Currently, profits for oil and gas companies are subject to corporation tax (at 30%) and a supplemental charge (currently 32%). Certain older fields are also subject to Petroleum Revenue Tax (PRT) at 50% (PRT was replaced with the supplemental charge for fields that were given development consent on or after 16 March 1993). Any company currently subject to PRT is allowed to deduct any PRT paid from its profits when calculating its income for corporation tax purposes.
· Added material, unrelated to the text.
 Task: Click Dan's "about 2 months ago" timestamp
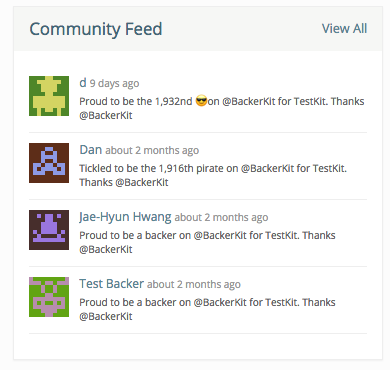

The effect of the allowance is to reduce the amount of profits subject to tax for the supplemental charge and PRT (it will not affect the amount of profits subject to corporation tax). In relation to income subject to the supplemental charge, it will reduce the profits subject to tax up to a maximum of £250m (a potential relief of £80m), and for PRT up to a maximum of £500m (a potential relief of £160m). The increased relief for companies subject to PRT recognises the fact that these older fields are subject to a higher tax rate of 50%.
The exact amount of the allowance available will depend upon the field in question, taking into account its size and cost. In summary, the allowance is available to incremental projects which:
- increase expected production from offshore oil or gas fields (as described in a revised consent for development which is authorised by the Department of Energy & Climate Change) on or after 7 September 2012; and
- have verified expected capital costs per tonne of incremental reserves in excess of £60.
Note that the maximum level of allowance will be £50/tonne and will only be available to projects with verified expected capital costs of £80/tonne or above.
This year's Budget announced several measures intended to increase investment in the oil and gas sector in fields that were considered, because of the high tax rates, not commercially viable. This included an increase in the small field allowance and a field allowance for new large deep water fields (aimed at fields west of Shetland). This announcement is the first in relation to these proposed new measures.
The Chancellor had been under pressure from the oil and gas industry to provide incentives after the increase in the supplemental charge to 32% in 2011 (to help fund a drop in fuel duty. The announcement shows that the Chancellor is unlikely to lower the charge below 32%, which the oil and gas industry had been lobbying for, but rather introduce targeted measures to offer relief in relation to certain fields.